#### What to do
With the material below, print exactly the lines between the line holding "You are a GUI" and the line holding "Where should I", inclusive. Add nothing else.
*****
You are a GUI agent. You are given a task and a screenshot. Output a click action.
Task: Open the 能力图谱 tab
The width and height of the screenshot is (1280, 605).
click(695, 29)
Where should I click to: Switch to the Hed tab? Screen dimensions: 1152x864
*****
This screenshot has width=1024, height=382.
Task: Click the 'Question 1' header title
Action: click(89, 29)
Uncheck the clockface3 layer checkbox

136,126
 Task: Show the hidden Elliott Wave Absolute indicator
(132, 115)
*****
#### Answer for the task
You are a GUI agent. You are given a task and a screenshot. Output a click action.
Task: Open the 能力图谱 tab
The width and height of the screenshot is (1280, 605).
click(695, 29)
Where should I click to: Switch to the Hed tab? Screen dimensions: 1152x864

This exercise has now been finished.